Data extracted from a collection:

------------------------------------------------------------------------

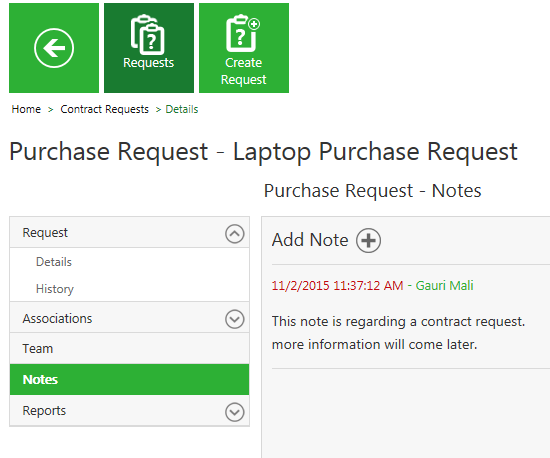Screen dimensions: 550x458
Task: Click the Add Note plus icon
Action: coord(368,241)
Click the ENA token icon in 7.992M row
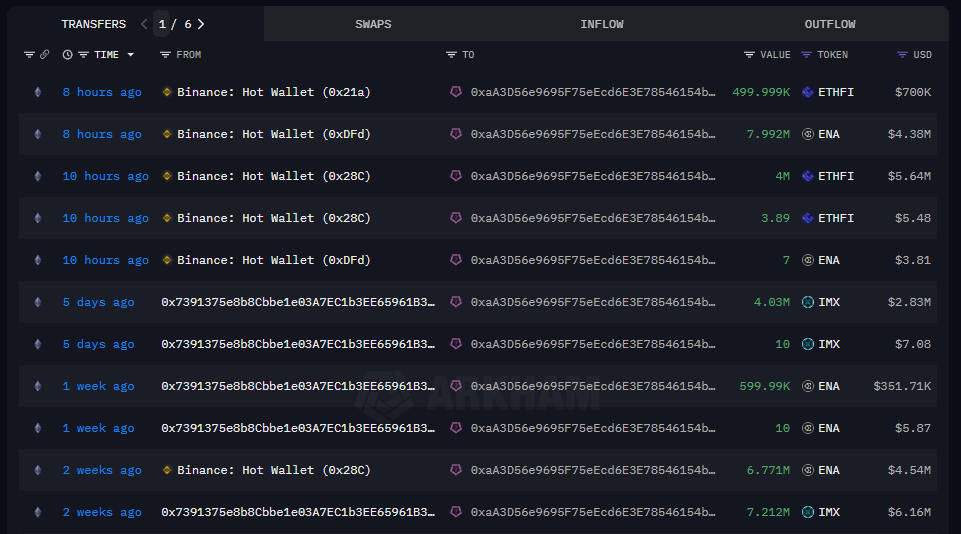This screenshot has height=534, width=961. (x=808, y=134)
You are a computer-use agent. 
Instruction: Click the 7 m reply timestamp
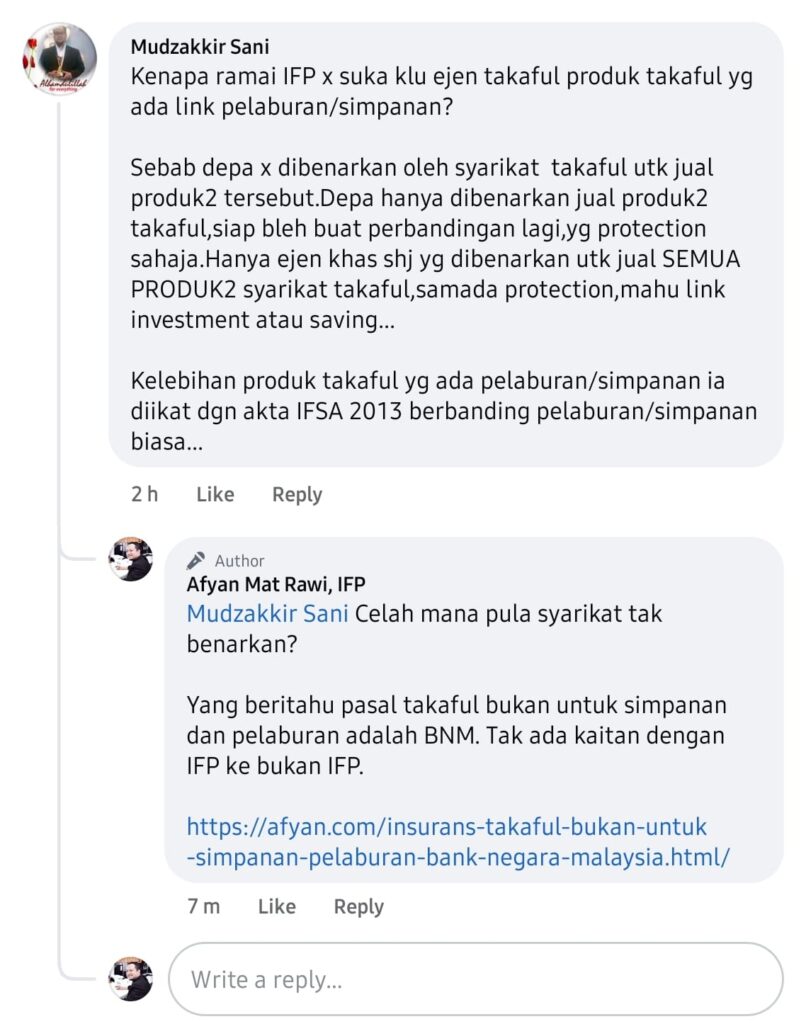point(203,906)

------------------------------------------------------------------------

*Exercise directions:*
Exact copy, pictures excluded: print only the lines from the line containing "Click the ENA token icon in 7.992M row" through the end of the records.

*Response area:*
Click the ENA token icon in 7.992M row
This screenshot has height=534, width=961. (x=808, y=134)
You are a computer-use agent. 
Instruction: Click the 7 m reply timestamp
point(203,906)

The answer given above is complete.